既存のお借入内容の一覧表を作成し、何本かあるお借入の中で、実はこの借入金利だけが突出していることを説明するのです。

「これだけ突出しているのが、少し気になるんですが…」くらいでまずは留めておいてください。その際絶対に「だから下げろ!」などと言ってはいけません。

皆まで申さずとも、この段階で担当者には分かるはずでございます。
「金利を下げてほしい!」ということを。

前回のコラムでもお話しましたが、銀行にとって『命』と言える金利についてのお話です。普通の銀行マンなら、1度伝えるだけで、本来は敏感に察知するはずでございます。自分は金利の『き』の字が出た瞬間、話が終わる前に「きたか!」と即座に感じました。

同時に、お客様がどの程度の金利を望んでいるのだろうか?と心中、様々な思いを巡らせました。
そして、「他行様は、どの程度の金利水準ですか?平均利回りでもよろしいのですが。」 と笑顔でよく尋ねました。

平均利回りと言っても、具体的に細かく計算したものではなく、大体こんな感じ!というレベルでの返答を期待しました。
人によっては、 「高い金利でも、このくらいですよ。」とか、 「上はこのくらい、低い金利だとこのくらいですよ。」といった返答を頂きました。

金利自体は、案件ごとにリスクウエイトを加味していますので、相対の取引内容(たとえばその銀行にある預金残高や既存の借入総額、その他複合取引)によって異なりますので、全く同一水準で考えられるレベルでないことは、ほとんどのお客様も認識はしていらっしゃいました。

大切なのは、お客様から投げられたボールに対して、いかに迅速に銀行としてのボール(方向性)を投げ返すか、だと考えておりました。
したがって、1度でも金利の話がでたら、即対応策を検討していました。

逆に言えば、1度でも金利の話が出て、全く無関心、無感動、無行動の銀行マンがいたとしたら、それはみなさんが期待されるような「銀行マン」ではなく、お客様に目線が向いていない、余計な仕事をしたくない、(私は大事な仕事だと考えてましたが。 )
お客様のために汗水を流したくない、銀行に勤めてるだけの『ただのサラリーマン』だと考えたほうがよろしいでしょうね。

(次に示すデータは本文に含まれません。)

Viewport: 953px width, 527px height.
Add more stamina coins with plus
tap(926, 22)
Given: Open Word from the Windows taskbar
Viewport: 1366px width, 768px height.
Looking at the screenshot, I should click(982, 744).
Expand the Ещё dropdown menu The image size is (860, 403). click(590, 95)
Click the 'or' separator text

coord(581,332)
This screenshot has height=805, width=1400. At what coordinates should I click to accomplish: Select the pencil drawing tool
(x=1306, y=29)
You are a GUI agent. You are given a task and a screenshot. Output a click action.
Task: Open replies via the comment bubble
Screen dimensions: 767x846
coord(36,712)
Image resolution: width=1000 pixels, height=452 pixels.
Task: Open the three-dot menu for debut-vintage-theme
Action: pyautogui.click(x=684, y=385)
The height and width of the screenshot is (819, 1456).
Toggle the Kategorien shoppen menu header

<何度お願いしても担当者が動いてくれない場合にはどうすべきか?>

何度お願いしても、全く動いてくれないこともあるでしょう。
そのときは遠慮なく他行に相談されることをお勧めします。

何度も相談しているのですから、人としての最低限度の仁義は切っている訳です。
それでも担当者が動かないのですから、何も遠慮は必要ございません。

他行に相談され、もしも既存でお持ちの収益物件が魅力的なものであれば、他行は喜んで肩代わりの稟議を書いてくれるはずでございます。

もちろん、『金利も引き下げた形で』です。

『何度も』は一体何回なのかは、ケースバイケースなんですが、基本的に銀行だから何回といった具合に、銀行を特別視する必要はございません。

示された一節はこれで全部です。